- WORK ITEM -
The lines from the one holding "Bathroom Set (34, 265)" through the end of the records below are to be written out exactly, and nothing else; pictures are to be left out.

─── RECORDS SUPPLIED

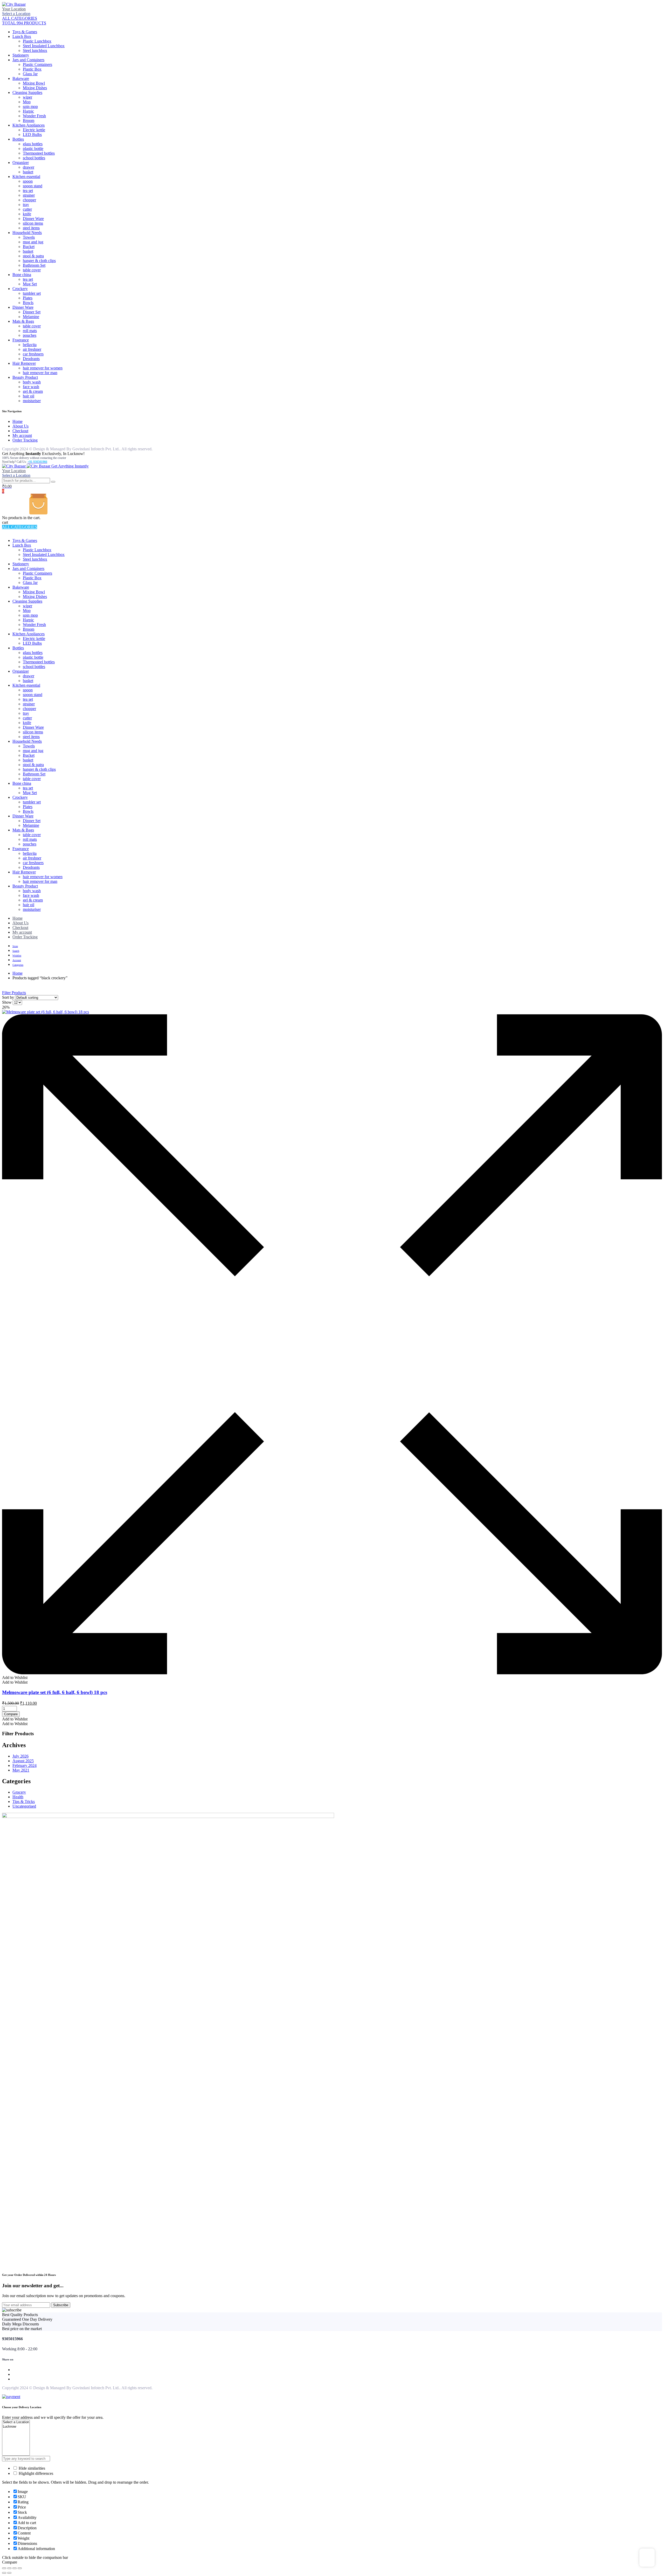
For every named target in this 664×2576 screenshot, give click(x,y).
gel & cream (33, 391)
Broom (28, 120)
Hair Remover (24, 363)
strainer (29, 195)
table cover (32, 270)
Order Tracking (25, 440)
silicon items (33, 223)
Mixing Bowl (34, 83)
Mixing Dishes (35, 88)
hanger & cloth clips (39, 260)
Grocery (19, 1792)
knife (27, 214)
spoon (28, 181)
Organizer (20, 162)
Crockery (20, 288)
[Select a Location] (16, 2422)
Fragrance (20, 340)
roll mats (30, 330)
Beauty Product (25, 377)
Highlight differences (35, 2473)
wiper (27, 97)
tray (26, 204)
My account (22, 435)
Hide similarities (31, 2468)
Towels (29, 237)
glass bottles (33, 144)
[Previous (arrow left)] (4, 2573)
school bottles (34, 158)
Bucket (28, 246)
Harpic (28, 111)
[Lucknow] (16, 2427)
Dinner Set (31, 312)
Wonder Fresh (34, 116)
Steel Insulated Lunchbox (44, 46)
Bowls (28, 302)
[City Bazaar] (14, 4)
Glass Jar (30, 74)
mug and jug (33, 242)
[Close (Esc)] (20, 2568)
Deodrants (31, 358)
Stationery (20, 55)
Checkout (20, 431)
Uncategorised (24, 1806)
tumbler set (32, 293)
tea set (28, 190)
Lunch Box (21, 36)
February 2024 (24, 1765)
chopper (29, 200)
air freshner (32, 349)
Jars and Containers (28, 60)
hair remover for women (43, 368)
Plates (27, 298)
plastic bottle (33, 148)
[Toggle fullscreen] (9, 2568)
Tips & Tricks (23, 1801)
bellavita (30, 344)
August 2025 (23, 1761)
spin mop (30, 106)
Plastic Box (32, 69)
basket (28, 172)
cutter (27, 209)
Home (17, 421)
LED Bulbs (32, 134)
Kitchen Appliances (28, 125)
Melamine (31, 316)
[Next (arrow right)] (9, 2573)
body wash (32, 382)
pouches (29, 335)
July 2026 (20, 1756)
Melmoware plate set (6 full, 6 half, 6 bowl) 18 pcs (54, 1692)
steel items (31, 228)
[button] (14, 1677)
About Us (20, 426)
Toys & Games (24, 32)
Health (17, 1797)
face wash (31, 386)
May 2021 (20, 1770)
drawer (28, 167)
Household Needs (27, 232)
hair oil (28, 396)
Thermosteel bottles (39, 153)
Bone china (21, 274)
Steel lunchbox (35, 50)
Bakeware (20, 78)
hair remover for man (40, 372)
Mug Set (30, 284)
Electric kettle (34, 130)
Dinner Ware (33, 218)
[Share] (14, 2568)
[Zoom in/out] (4, 2568)
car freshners (33, 354)
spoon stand (32, 186)
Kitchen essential (26, 176)
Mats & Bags (23, 321)
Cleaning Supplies (27, 92)
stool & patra (33, 256)
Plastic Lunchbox (37, 41)
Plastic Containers (37, 64)
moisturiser (32, 400)
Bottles (18, 139)
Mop (27, 102)
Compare (11, 1714)
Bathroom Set (34, 265)
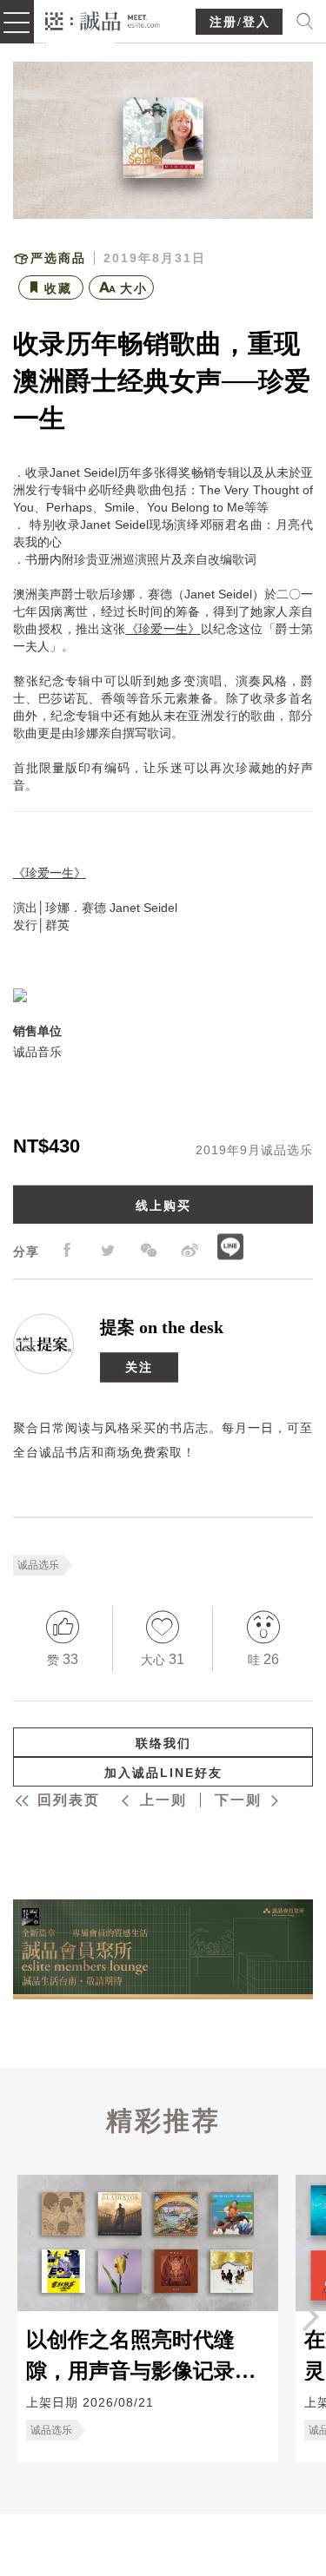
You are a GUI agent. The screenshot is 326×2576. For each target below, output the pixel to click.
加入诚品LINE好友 (163, 1773)
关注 (139, 1367)
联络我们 (163, 1743)
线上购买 (163, 1205)
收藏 (58, 288)
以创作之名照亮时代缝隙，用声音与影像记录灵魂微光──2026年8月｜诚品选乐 (141, 2354)
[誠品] (103, 19)
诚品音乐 (37, 1052)
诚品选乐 (38, 1565)
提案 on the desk (161, 1327)
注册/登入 (240, 22)
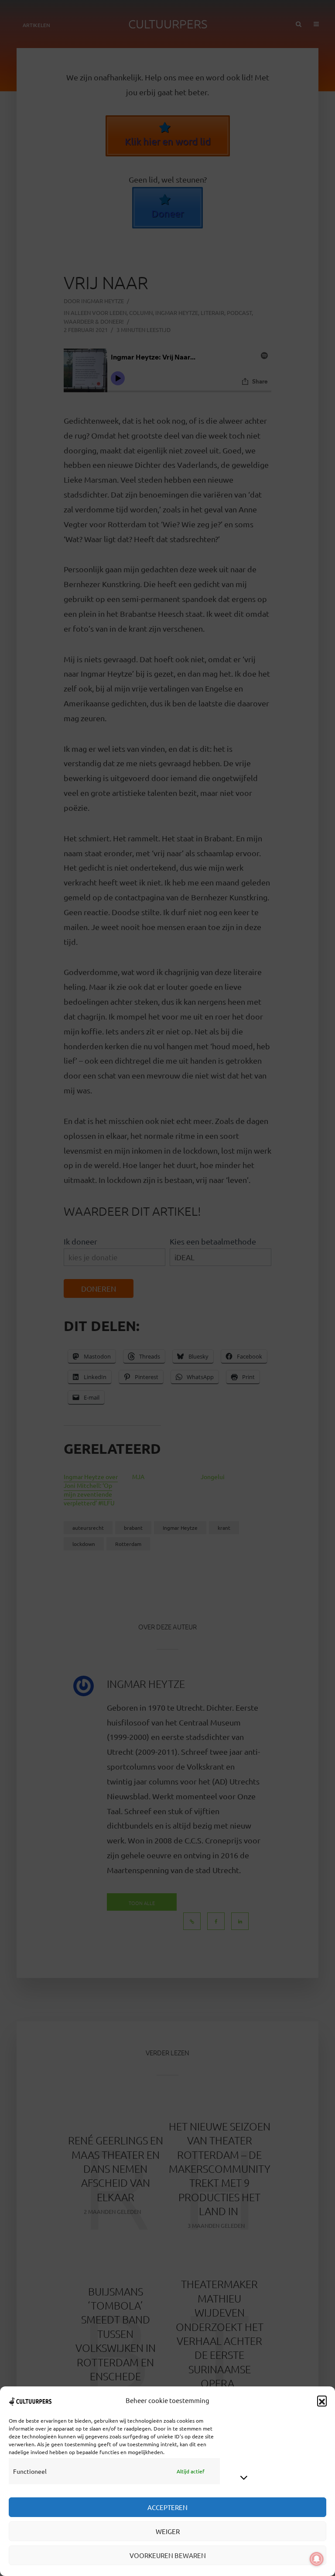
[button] (322, 2400)
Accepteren (167, 2507)
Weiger (168, 2531)
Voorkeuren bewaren (168, 2555)
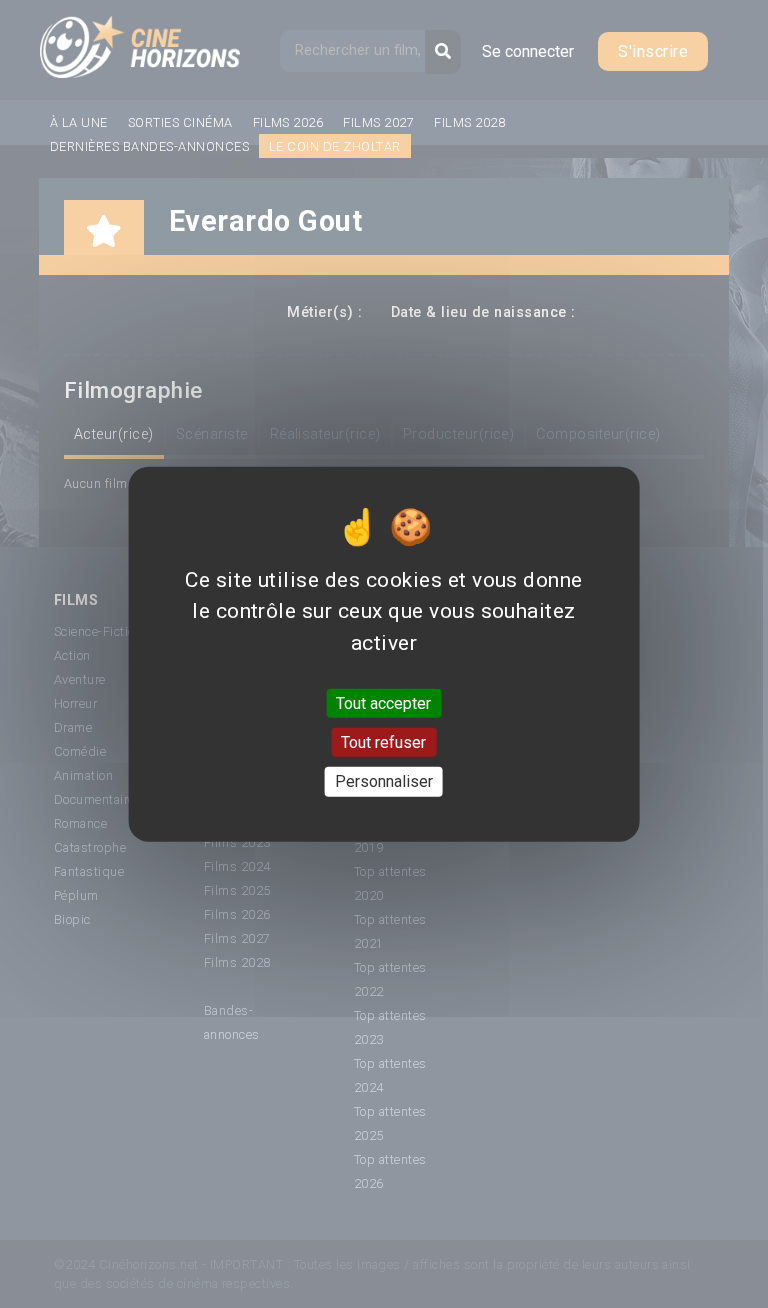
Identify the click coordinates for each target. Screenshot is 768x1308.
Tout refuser (383, 742)
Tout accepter (383, 703)
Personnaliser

──────

- REPLY TO THE EXERCISE -
Bathroom Set (34, 265)
You are a GUI agent. The screenshot is 326×2576. For each target below, output the pixel to click.
加入诚品LINE好友 (163, 1773)
关注 (139, 1367)
联络我们 (163, 1743)
线上购买 (163, 1205)
收藏 (58, 288)
以创作之名照亮时代缝隙，用声音与影像记录灵魂微光──2026年8月｜诚品选乐 (141, 2354)
[誠品] (103, 19)
诚品音乐 (37, 1052)
诚品选乐 (38, 1565)
提案 on the desk (161, 1327)
注册/登入 (240, 22)
[button] (322, 2400)
Accepteren (167, 2507)
Weiger (168, 2531)
Voorkeuren bewaren (168, 2555)
Identify the click coordinates for each target. Screenshot is 768x1308.
Tout refuser (383, 742)
Tout accepter (383, 703)
Personnaliser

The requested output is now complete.